Hmm looks like I found a reason to create a bootloader ... Just for Fun! (Anyway, I got sick note from Doctor so I have to stay home ... It looks like I am getting Bored!)

Let's get our hands Dirty. Which tools from the Hardware store do we need?
Good news is we don't need any (If you want to go farther, then get some old USB Flash Drive)

Software of course is a must:
  • Any Linux flavor (I used fedora)
  • A Virtualization Application (Virtual Box)
I will run the Bootloader in a Virtual Machine because it will allow me to test easier every change I do to the source code and performing a real test will require me to have a spare machine for tests. (My wife would kill me if She finds her computer broken when She arrives Home)
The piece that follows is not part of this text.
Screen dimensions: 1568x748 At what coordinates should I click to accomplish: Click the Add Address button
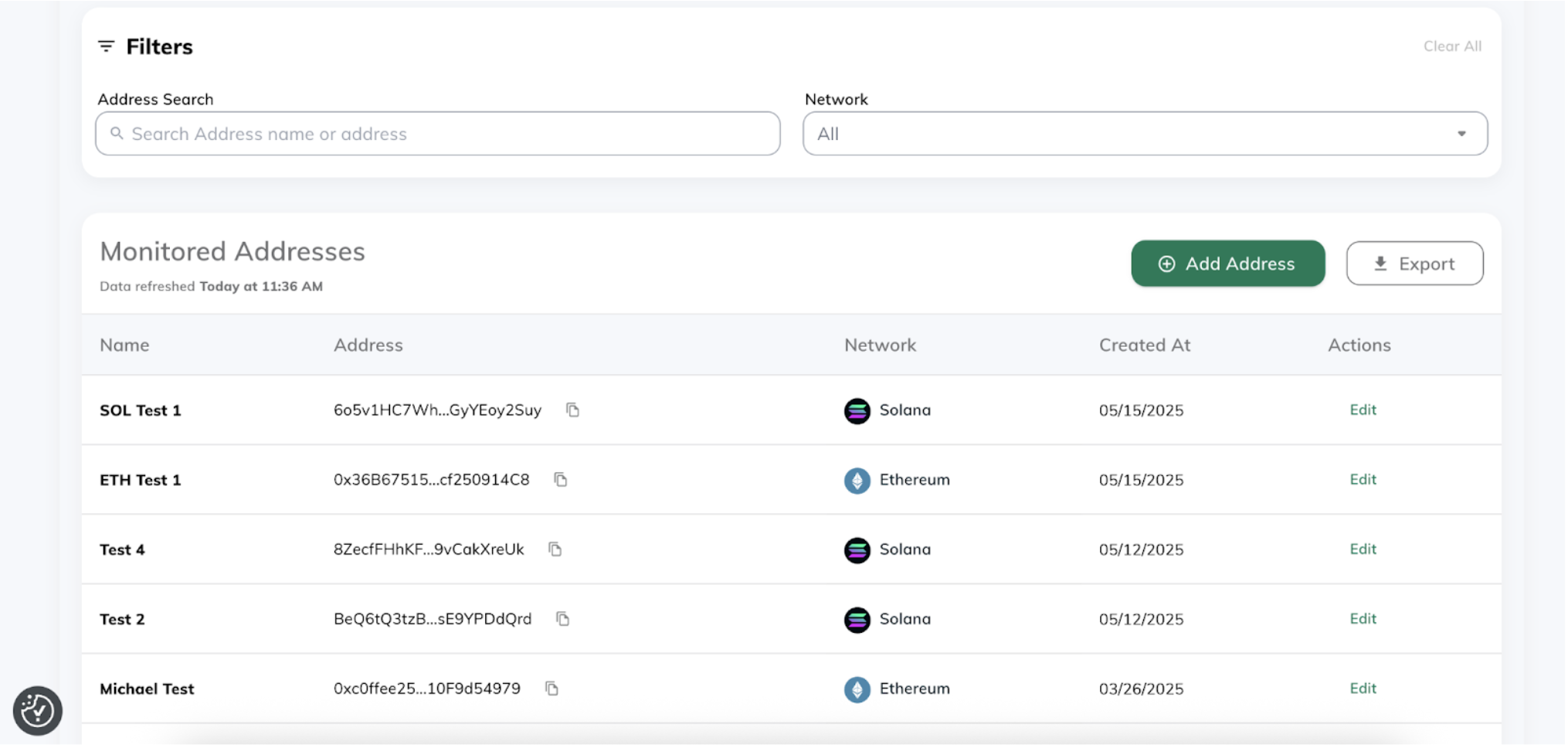(1228, 264)
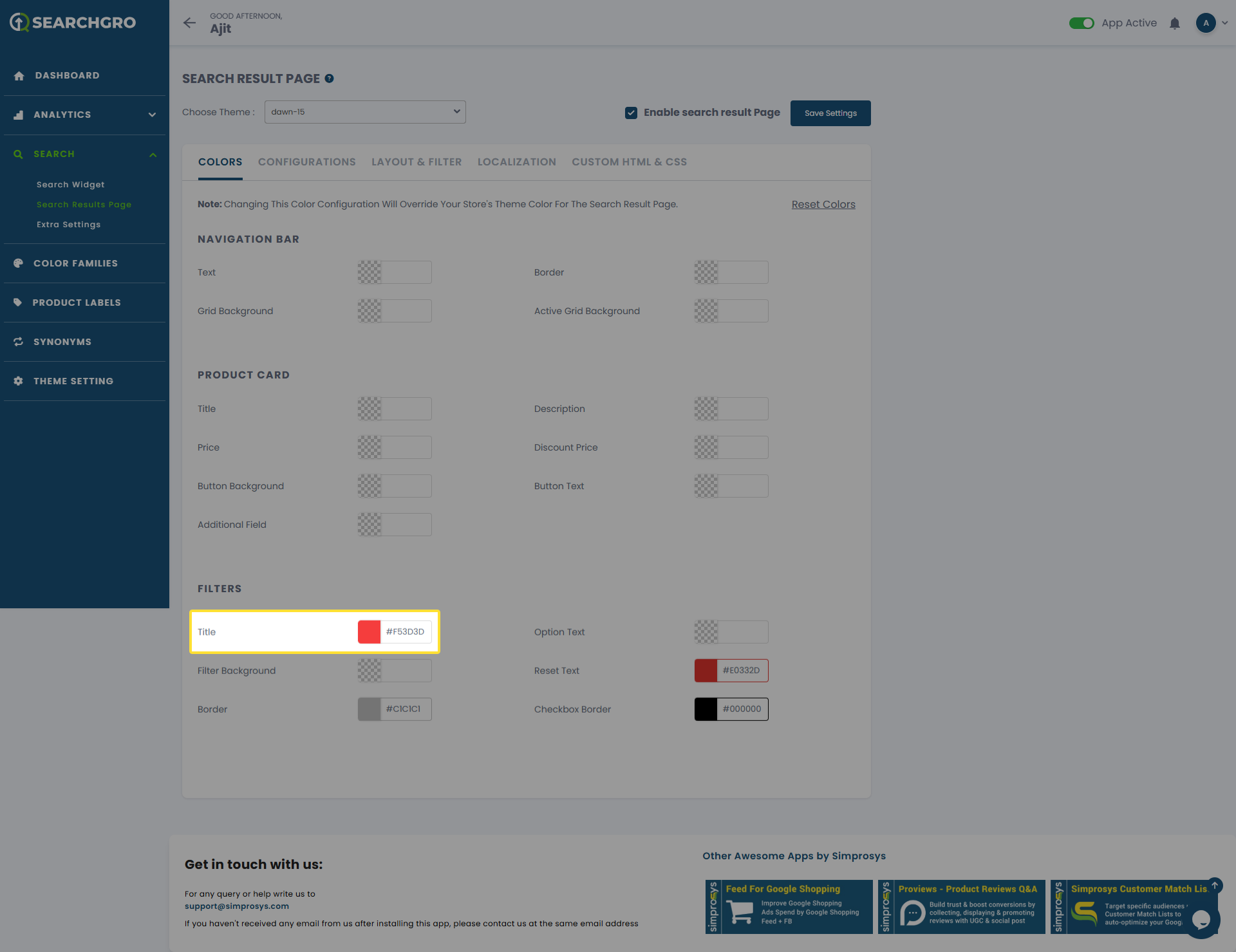This screenshot has height=952, width=1236.
Task: Click the back arrow icon
Action: pos(189,23)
As my computer is running Windows 7, I have trouble finding appropriate tools to develop a bootloader (It must be compiled as 16Bit Binary File). If you are interested, there's nasm for windows to compile your code, and partcopy to write the MBR of a Device.

Instead a Virtual Environment is also possible to use Bochs which is a x86 (PC) emulator.

First, create the Linux virtual machine in VirtualBox (It's pretty straightforward). After you spent some time installing it, let's create the next Virtual Machine.

I've created a Virtual Machine with 64MB of memory and "Other" as operating system. For the storage I've created a virtual Drive with 64MB of space and type "Shareable". (It will be used inside Linux and our new OS).

Then, Include this Drive in your linux configuration as IDE Primary slave. I will allow linux to recognize it as a valid drive.

Now it's time to code. Run your Linux Virtual Machine and open your favorite text editor.

There are four important requirements for the bootloader:

  • Must be compiled in 16Bit mode
  • Define Memory offset when code is loaded into the physical address.
  • Boot Memory space not used must be cleared.
  • Boot Signature: This is required by the BIOS to determine if the Device is Bootable. Failing to find this signature will cause BIOS to ignore the device.
The following code will generate a basic bootloader:

  1. BITS 16                 ;Tell compiler that this is 16 Bit code
  2. org 07C00h              ;Tell compiler code will be loaded in this memory section
  3. mov si, txtStr
  4. call printTxt
  5. JMP $
  6. printTxt:
  7.   lodsb
  8.   cmp al, 0
  9.   je exitFn
  10.   mov ah, 0Eh
  11.   int 10h
  12.   jmp printTxt
  13. exitFn:
  14.   RET
  15. ;AppData
  16. txtStr db "Hello You!", 0
  17. times 510-($-$$) db 0   ;Fill the rest of the Loader with "0"
  18. dw 0AA55h               ;Bootloader Signature

I will not go into the details of each call. Briefly, it defines code as 16 Bits, tells compiler where in physical memory code will be loaded, prints the string defined in "txtStr", fills the rest of bytes with "0" and finally writes the bootloader signature.

Now I will compile code above using nasm:

     nasm bootload.asm -f bin -o bootload.bin

In the final step I will use the linux "dd" command to copy the generated binary file to the device:

     dd if= bootload.bin bs=512 of=/dev/sdb

Notice that /dev/fd0 is the additional virtual drive we added to the Linux machine. Do not mount the device!

If command above succeeded, go to to Virtual Box Manager and launch the OS where you just copied the Bootloader. Hopefully you will get a screen like this:

If you get this screen, then you can continue your research and go beyond the typical "Hello World" example. Low level programming and OS development is a very interesting topic that is worth exploring.